## Page text
:::
# bag recommendations



## regan (Jun 17, 2004)

It's a less than perfect solution, but I'm ditching the car to commute home from work. I can't figure out a way to be able to ride to work and be able to clean up and look normal for work, so i've made some concessions. as a student, i can ride the citibus (city wide bus service) for free. I'm riding the bus to work and riding back home (which is glorious with my new L&M Li-on Arc Light). 

I need some recommendations on messenger type bags that will work for me. I'm currently just using a regular messenger bag but it's annoying because i can't fit my helmet inside, so it has to be clipped on to the outside. it swings around and gets caught up my bike and the bus. 

are there any bags or solutions for my problems? let me know what you guys think. thanks.


----------



## Bertleman (Jan 6, 2005)

I don't use a messenger bag, I use a Vaude backpack, which is way better in my opinion because it spreads the load between both shoulders.
My wife injured her neck from carrying a heavy messenger bag, because all the weight was on one side of her neck. 

They sit up off your back so you get airflow and stay cooler, also keeps your back from getting excessively sweaty. I feel like the backpack is more secure as well.
It depends how much stuff you carry. I'm sure all the people who use messenger bags will let you know which one is best.
Here they are Vaudehttp://www.vaude.de/hps/client/vaud..._endkunde::vdcms::vaude::/produkte/1/960/1068


----------



## Hollywood (Jan 16, 2003)

*backpack?*




regan said:


> are there any bags or solutions for my problems? let me know what you guys think. thanks.


I love my Chrome messenger bag, but that may not be the answer for you. I also have a Pedro's backpack that has external straps and holder for a helmet, and holds a lot of clothing inside. Also has room for a water reservoir. There are a lot of "North Shore" inspired CamelBaks that hold helmets (usually full-face) securely outside of the pack. 

If you go messenger, look for the larger sizes if you want to stuff the helmet inside. Timbuk2, Chrome, and Crumpler come to mind. If you don't need to be constantly accessing your stuff in the bag, a backpack setup may be better for you. Dakine is another mfr. with some.


Jeff

http://store.yahoo.com/pedrosusa/travelgear.html
http://www.crumplerbags.com/cartIndex.php?catId=7 
http://www.dakine.com/base.cfm


----------



## northcoast (Jul 11, 2003)

My vote has to go for the Chrome messenger bag. The Metropolis is big enough to carry clothes, shoes, tubes, pump, etc. I used to commute with a backpack, but personally I like the messenger bag much better. I'm a teacher so I dress semi-casual. I roll my sweater and some Docker-type pants or jeans, and after a 1hr15min commute they're fine. Of course you wouldn't want to transport a cotton dress shirt this way. The Timbuk2 bags are cool, but the buckle & padding on the Chrome strap seems a lot better to me. You have to pay extra for the Timbuk2 pad for the strap.
Congratulations on your decision to commute on your bike!


----------



## meat tooth paste (Oct 6, 2004)

I use two different bags for commuting, depending on what I am carrying.
:::
## Raw records
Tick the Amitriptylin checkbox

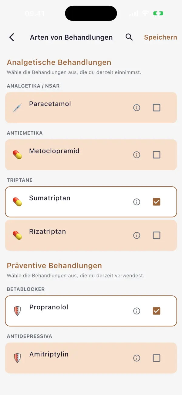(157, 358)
:::
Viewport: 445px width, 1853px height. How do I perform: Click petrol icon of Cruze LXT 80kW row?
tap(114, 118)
:::
## Written request 1
Please set down the part of the bag thread above that opens with the words containing "I need some" and closes with "(Jan 6, 2005)".
## Written request 2
Summarize the bag thread above in two sentences.

## Expected output 1
I need some recommendations on messenger type bags that will work for me. I'm currently just using a regular messenger bag but it's annoying because i can't fit my helmet inside, so it has to be clipped on to the outside. it swings around and gets caught up my bike and the bus. 

are there any bags or solutions for my problems? let me know what you guys think. thanks.


----------



## Bertleman (Jan 6, 2005)

## Expected output 2
A commuter who now takes the bus to work and bikes home asks for messenger-type bag suggestions, since the helmet doesn't fit inside the current bag and, clipped outside, swings around and gets caught on the bike and the bus. Replies suggest a Vaude backpack to spread the load and stay cooler, larger messenger bags from Timbuk2, Chrome or Crumpler that can hold a helmet, and backpacks with outside helmet holders such as Pedro's and some CamelBaks, with one rider praising the Chrome Metropolis for carrying clothes, shoes, tubes and a pump.